Mine will be running in heat from October to May. I turned it on cool for 3 days last year.

Comment Re:Disappointing (Score 1) 126

I remember when everyone was super excited for the release of Firefox 3.0. Huge numbers of people waiting to download it on release day. Peak Firefox was 3.6. Wheels fell off with V4 as they stepped up the release schedule and copied Chrome more. Though it was always infinitely more extendable with add-ons. Until XUL was dropped, even if for valid technical reasons.

I still use Firefox for two reasons though I do bounce around between browsers:
-Ad-blocker for my phone
-Give some unique competition to the corporate Chrome monopoly. Regardless of views on how well or not Mozilla is run, or the politics.

Comment Re:Wall penetration? (Score 1) 39

I see this like replacing a big Amazon Echo device with Echo Dots... you may need one for each room you want to reach, but these devices should be cheap enough to get a signal to your iPhone without the risk of broadcasting to your neighbors.

In a residential setting, as it is now people are lazy with the placement of their one Router / access point, and usually hate using wires. So ideally you would have your router wired to small 6Ghz access points like you say... but people hate wires, nor do they have a clue how to setup equipment. It could work well in institutional settings: Eg a library, Starbucks, or airport where people pay to put in real equipment and you have a high user density.

Where we already have a 5Ghz band that isn't shared with microwaves, and doesn't go through walls as well as 2.4Ghz, does this bring a whole lot? As it is at work I struggle with my phone hanging onto a poor 5Ghz signal rather than dropping down to 2.4Ghz.

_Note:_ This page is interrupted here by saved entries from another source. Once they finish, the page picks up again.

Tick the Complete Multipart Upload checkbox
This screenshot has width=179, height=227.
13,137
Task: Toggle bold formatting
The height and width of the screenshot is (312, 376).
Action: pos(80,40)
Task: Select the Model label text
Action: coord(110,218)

Comment Re:Standardized hardware (Score 1) 169

They've always included a shit ton of drivers in their OS, for hardware that was current when the OS was released. The "problem" is their OS's have long shelf lives, so Windows 7 comes with drivers from 2009, which won't include hardware released in 2016. I've had ok luck using Windows update to pull remaining drivers, as long as:

-The Disk controller has drivers. This was a particular problem with Windows XP that didn't include SATA drivers, so they either had to run in IDE compatibility, or have drivers "slip-streamed" in the install, or load from a floppy. If you ran in IDE compatibility, then installed the SATA drivers, no guarantee that it would boot if you changed back to AHCI unless the driver was not just installed but loaded. You could do that by changing the optical drive to AHCI while the HDD was IDE, then change the HDD to IDE. Disk controller drivers resulted in a lot of "0x7B" BSODs.

-Keyboard and mouse work, which won't if the USB ports are USB3 and you don't have USB3 drivers (not included in Windows 7). Worse some Mobos don't let you set the ports back to USB2, and have all USB3 ports.

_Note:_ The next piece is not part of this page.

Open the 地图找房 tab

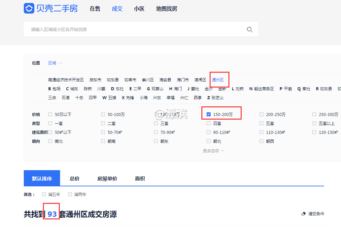coord(166,9)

-The network controller has drivers. Without that you can't connect to Windows update.

Anyways with more frequent released, the driver packs included in Windows 10 will be more up to date.

Comment Re:WM aka WinCE was never going to beat IOS (Score 1) 254

RIM / BlackBerry was a corporate product first. They really took their time to develop a true competitor to iOS/Android (BB10). By then everyone was gone. But they did have a reasonably popular selection of Apps. In the early 2010's it was common to see a lot of apps targeted to iOS, Android, and BlackBerry.

The company I work for is very conservative for technology. When I started only top managers could get a BlackBerry to get mobile email.

I knew RIM was done when our company moved to a BYOD strategy and started pushing out mobile email on iOS and Android for all users (not just top managers). Plus it meant no BES!

Comment Re:Bullshit (Score 1) 254

The main feature Apple brought to phones was an easy-to-use market for installing generic apps onto the phone directly. Before then, you were stuck with the pre-loaded apps (RIM and early flip phones which could run apps), or had to hook the phone up to a PC to sideload new apps (Palm, WinCE, Symbian).

There was no App store when the iPhone originally released. Originally Steve Jobs intended on third parties to make Web apps. It wasn't till a year later that the App store opened.